Em 2023, um salário mínimo e meio chega aos R $1.953, obrigando o trabalhador a ter que pagar o imposto de renda se a tabela não for corrigida pelo governo, sendo obrigado a realizar a declaração anual no ano que vem.
Veja a tabela do Imposto de Renda para este ano de 2023
| Valor do salário | Alíquota do Imposto de Renda | Parcela dedutível |
| Até R$1.903,98 | Isento | 0 |
| De R$1.903,99 até R$2.826,65 | 7,5% | 142,8 |
| De R$2.826,66 até R$3.751,05 | 15% | 354,8 |
| De R$3.751,06 até R$4.664,68 | 22,5% | 636,13 |
| Acima de R$ 4.664,68 | 27,5% | 869,36 |
Essa defasagem não preocupa somente os trabalhadores, como também vem preocupando parlamentares que possuem diversos projetos de lei que buscam a correção da tabela. Vale lembrar que a última correção aconteceu há oito anos (Lei 13.149, de 2015).

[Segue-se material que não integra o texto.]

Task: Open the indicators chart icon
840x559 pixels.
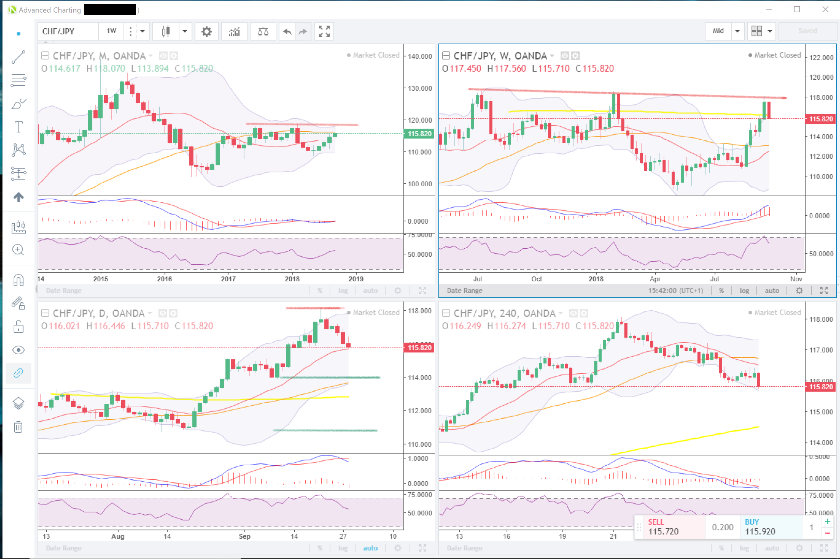Action: pos(234,31)
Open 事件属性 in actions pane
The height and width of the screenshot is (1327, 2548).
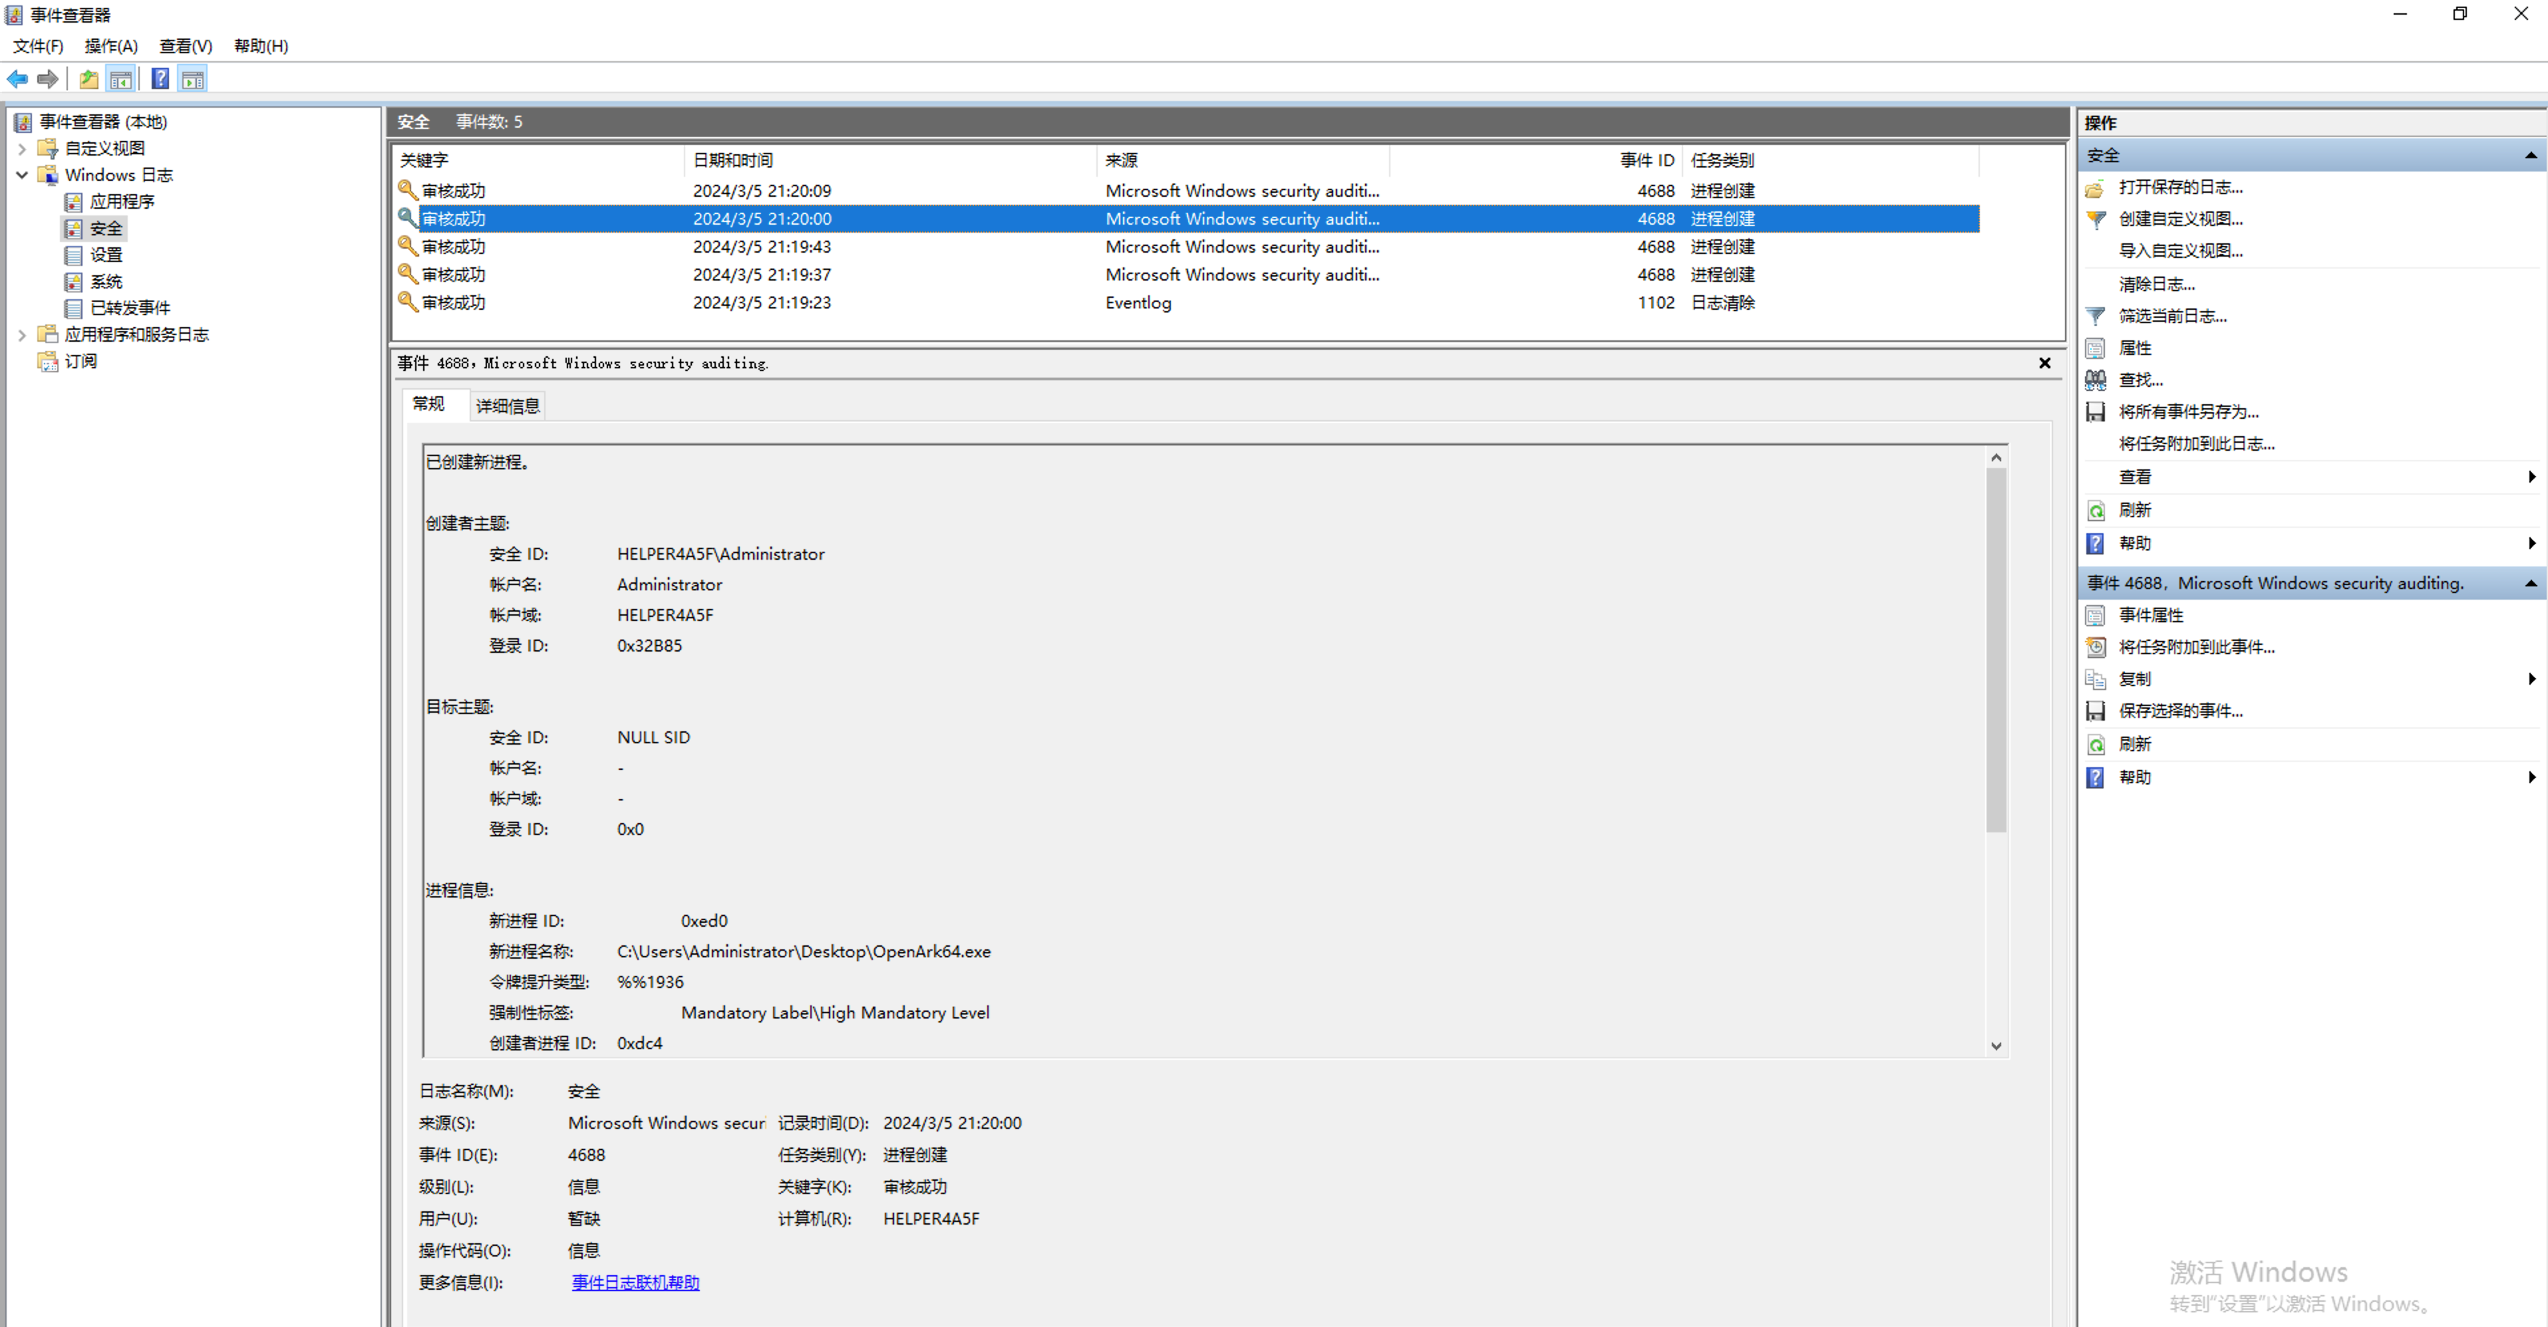pyautogui.click(x=2149, y=615)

Na época em que a tabela passou pela última correção, em que se elevou o valor para R$ 1.903,98, esse valor representava cerca de 2,5 vezes o salário mínimo, fixado em R$ 788 em 2015.
Com a defasagem da tabela, outro fator que contribui cada vez mais para que pessoas de baixa renda estejam caindo na incidência do imposto de renda é a própria inflação.
Isso porque, desde 2015, quando a tabela passou pela última correção, o IPCA (Índice Nacional de Preços ao Consumidor Amplo), acumula uma alta incrível de mais de 59%.